This Savory Reuben Soup is the ultimate comfort in a bowl, perfect for when you’re craving something hearty but quick. Imagine all the best parts of a Reuben sandwich—tender corned beef, tangy sauerkraut, melty Swiss cheese—transformed into a creamy, satisfying soup that’s ready in just 30 minutes. The flavor is rich and savory with a hint of tang from the sauerkraut, and the rye croutons on top add the perfect crunch. It’s the kind of meal that warms you from the inside out, and honestly, one bowl just isn’t enough!
8 Servings

Ingredients

  • 1 32 ounces carton low-sodium chicken or beef stock
  • 1 lb cooked corned beef or pastrami diced and with the fat trimmed
  • 1 8 ounces package of sauerkraut, rinsed and drained
  • 1 yellow onion chopped
  • 4 carrots chopped
  • 3 cloves of garlic minced
  • 1 tsp oregano
  • 1 bay leaf
  • 1/3 c cold water
  • 1/4 c cornstarch
  • 1 c heavy cream
  • 1 12 ounces package Swiss cheese, sliced
  • 2 tbsp extra-virgin olive oil

For the croutons:

  • 6 slices of marbled rye bread
  • 2-3 tbsp extra-virgin olive oil or melted butter
  • kosher salt and freshly ground black pepper to taste

Instructions
 

  1. Start by heating up the olive oil in a big stock pot over medium-high heat.
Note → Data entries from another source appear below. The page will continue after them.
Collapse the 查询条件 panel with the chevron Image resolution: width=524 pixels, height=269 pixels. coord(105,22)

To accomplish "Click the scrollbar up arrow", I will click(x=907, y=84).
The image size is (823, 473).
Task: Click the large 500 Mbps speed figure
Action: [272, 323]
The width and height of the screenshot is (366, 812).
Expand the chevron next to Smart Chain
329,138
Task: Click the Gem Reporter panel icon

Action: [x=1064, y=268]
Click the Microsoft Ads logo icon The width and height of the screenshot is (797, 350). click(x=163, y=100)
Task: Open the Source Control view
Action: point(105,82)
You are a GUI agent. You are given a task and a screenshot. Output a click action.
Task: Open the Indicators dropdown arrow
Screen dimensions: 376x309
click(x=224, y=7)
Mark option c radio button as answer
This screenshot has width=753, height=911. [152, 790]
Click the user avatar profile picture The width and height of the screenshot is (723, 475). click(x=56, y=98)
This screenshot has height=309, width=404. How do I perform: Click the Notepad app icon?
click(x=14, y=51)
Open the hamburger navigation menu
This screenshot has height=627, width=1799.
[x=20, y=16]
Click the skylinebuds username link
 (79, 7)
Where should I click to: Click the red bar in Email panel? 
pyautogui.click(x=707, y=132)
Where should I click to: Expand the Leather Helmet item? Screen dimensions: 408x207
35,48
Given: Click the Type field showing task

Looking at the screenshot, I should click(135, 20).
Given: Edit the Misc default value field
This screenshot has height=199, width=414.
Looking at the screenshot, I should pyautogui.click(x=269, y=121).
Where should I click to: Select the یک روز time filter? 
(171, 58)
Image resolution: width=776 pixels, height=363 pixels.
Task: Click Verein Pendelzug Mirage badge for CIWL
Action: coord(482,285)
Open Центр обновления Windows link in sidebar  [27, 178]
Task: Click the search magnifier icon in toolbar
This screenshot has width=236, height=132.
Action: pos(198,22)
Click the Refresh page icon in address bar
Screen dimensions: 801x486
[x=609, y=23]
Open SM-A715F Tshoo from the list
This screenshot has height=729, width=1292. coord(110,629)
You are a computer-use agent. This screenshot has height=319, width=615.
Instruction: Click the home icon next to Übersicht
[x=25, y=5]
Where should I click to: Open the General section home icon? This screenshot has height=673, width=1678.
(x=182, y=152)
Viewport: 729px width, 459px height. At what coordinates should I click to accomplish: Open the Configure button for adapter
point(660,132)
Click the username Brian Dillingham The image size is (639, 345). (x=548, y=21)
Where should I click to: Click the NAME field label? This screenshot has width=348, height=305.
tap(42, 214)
Toss in the chopped onion and carrots, and let them cook for about 7-9 minutes until they soften up nicely.
  2. Next, add the minced garlic and diced corned beef, giving everything a stir. Let it cook for another minute or two, just until your kitchen starts smelling absolutely incredible. Season it with salt, pepper, and a sprinkle of oregano for extra flavor.
  3. Now, pour in the chicken (or beef) stock and stir in the sauerkraut. Bring it to a boil, then lower the heat and let it simmer for about 20 minutes so all the flavors come together.
  4. While that’s happening, whisk together the cornstarch and cold water in a small bowl to make a slurry. Once the soup’s done simmering, pull out the bay leaf, then slowly whisk in the slurry. Let it cook for another 5-10 minutes, stirring occasionally, until it thickens up.
  5. Now, go ahead and stir in the heavy cream and Swiss cheese, letting all that creamy goodness blend together. Let it all melt together for about 5 minutes until it’s nice and creamy. Ladle the soup into bowls, top with crunchy rye croutons, and serve it hot.
  6. Enjoy every spoonful!

Notes

Want to make this Savory Reuben Soup gluten-free? No problem! Just swap out the rye bread for your favorite gluten-free bread to make the croutons, or leave the croutons out entirely if you prefer. Also, be sure to check that the corned beef you’re using is gluten-free—sometimes deli meats can sneak in gluten as a filler. With those easy swaps, you can enjoy all the rich, creamy flavors of this soup without any gluten worries. It’s still just as delicious!